# Spanish immersion for children



## WIgirl (Nov 18, 2011)

Hi! My family is in Mexico and will be in Mexico for 2-3 years, and my kids are in need of a bit of a kickstart when it comes to Spanish - and I could use it to. Does anyone have recommendations for good spanish immersion programs for children and adults? Thanks!!


----------



## Isla Verde (Oct 19, 2011)

WIgirl said:


> Hi! My family is in Mexico and will be in Mexico for 2-3 years, and my kids are in need of a bit of a kickstart when it comes to Spanish - and I could use it to. Does anyone have recommendations for good spanish immersion programs for children and adults? Thanks!!


A couple of ideas: Why not send your kids out to play with some of the Mexican children in the neighborhood? That would be a kind of ready-made immersion program. Your immersion program could consist of going to the local market to do your shopping and chatting with the merchants.


----------



## mickisue1 (Mar 10, 2012)

## RECORDED INFORMATION
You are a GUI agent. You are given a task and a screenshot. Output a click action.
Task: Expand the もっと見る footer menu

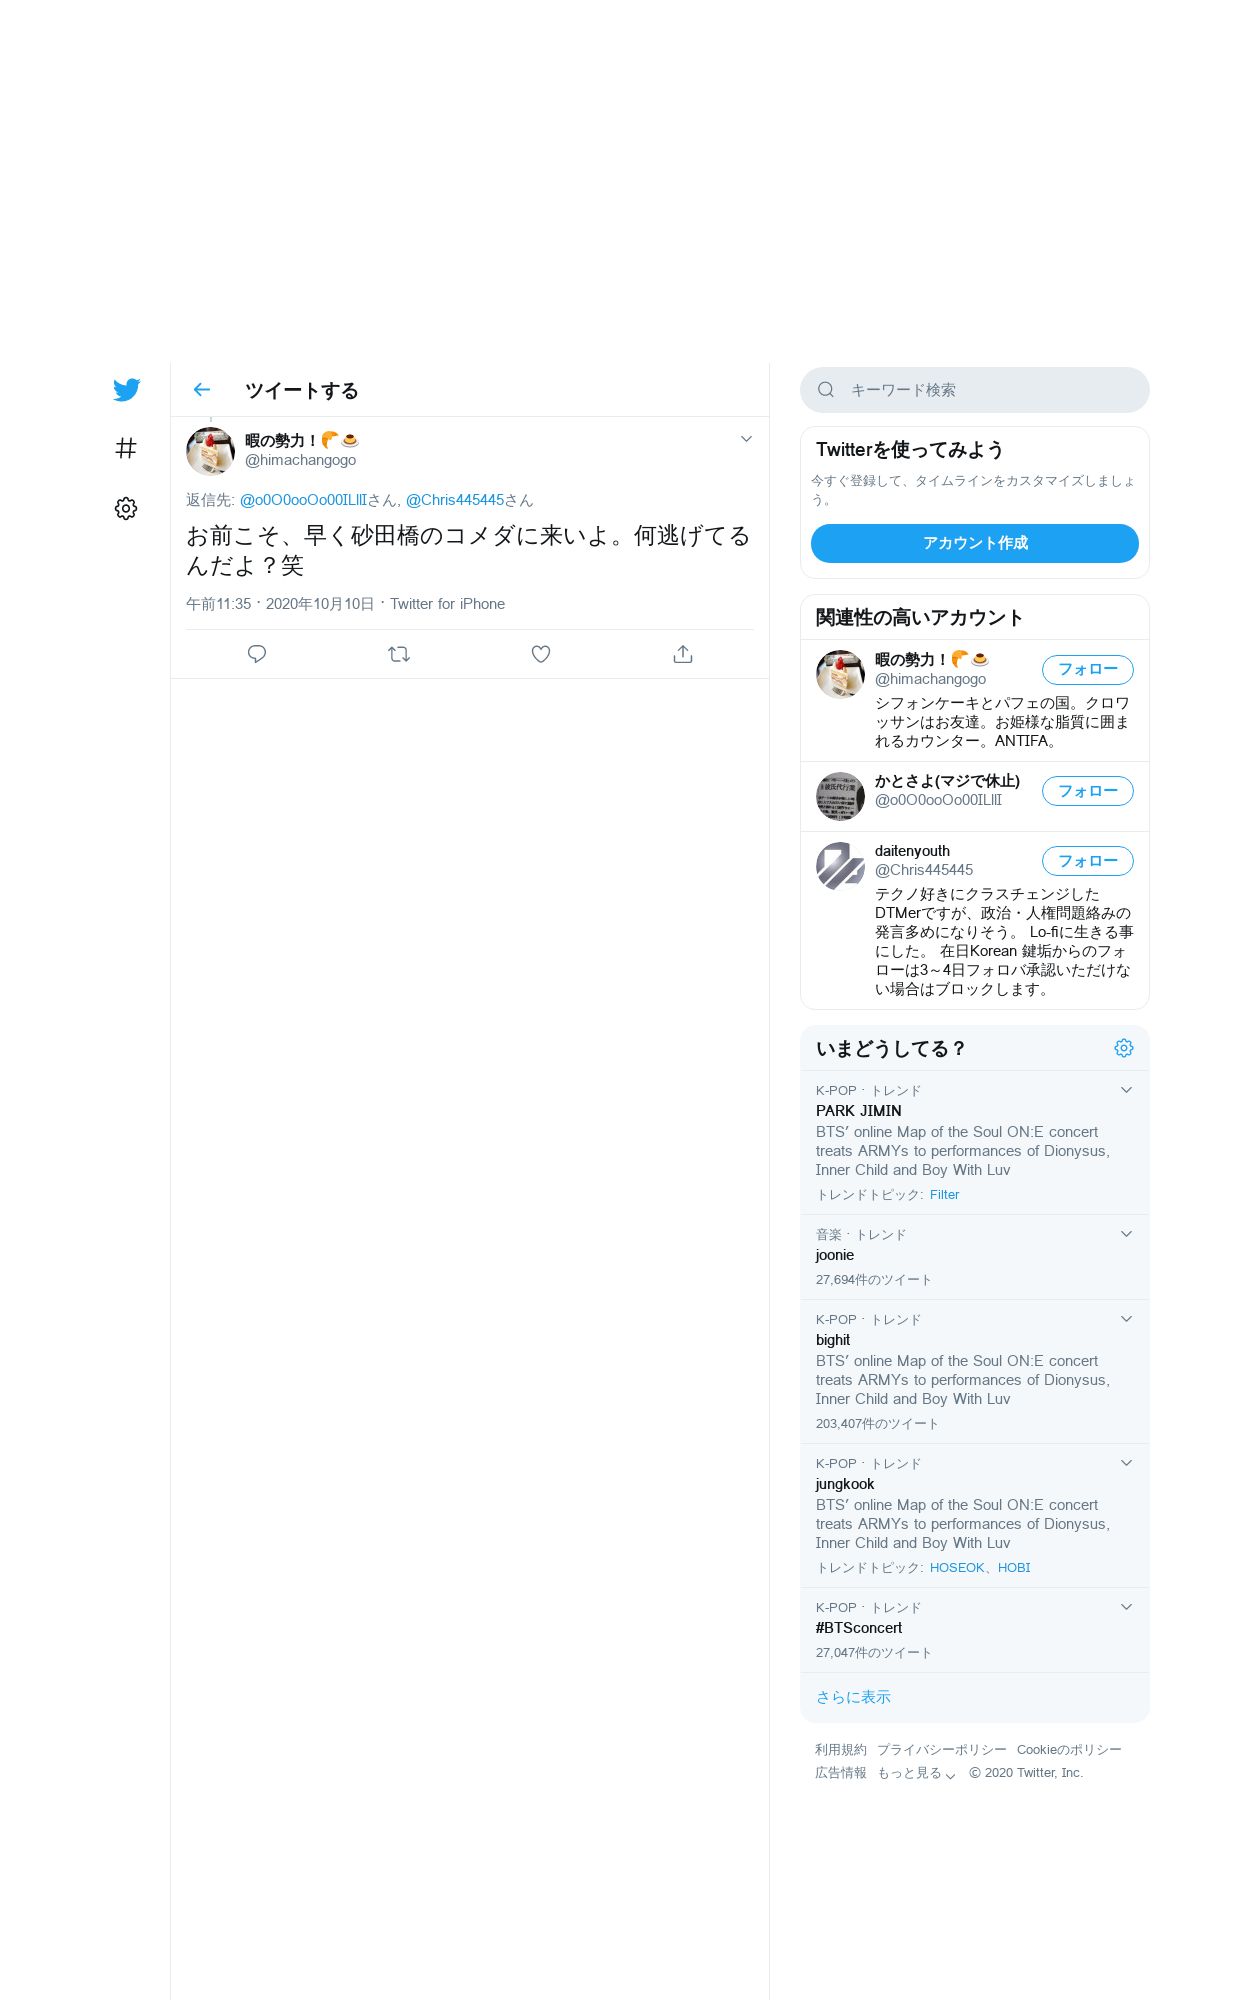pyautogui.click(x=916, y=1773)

## GOAL OF THE EXERCISE
Copy the passage of the thread on Spanish immersion for children starting with "# Spanish immersion" and going on through "(Oct 19, 2011)", swapping out "kickstart" for "boost".

## FINISHED ANSWER
# Spanish immersion for children



## WIgirl (Nov 18, 2011)

Hi! My family is in Mexico and will be in Mexico for 2-3 years, and my kids are in need of a bit of a boost when it comes to Spanish - and I could use it to. Does anyone have recommendations for good spanish immersion programs for children and adults? Thanks!!


----------



## Isla Verde (Oct 19, 2011)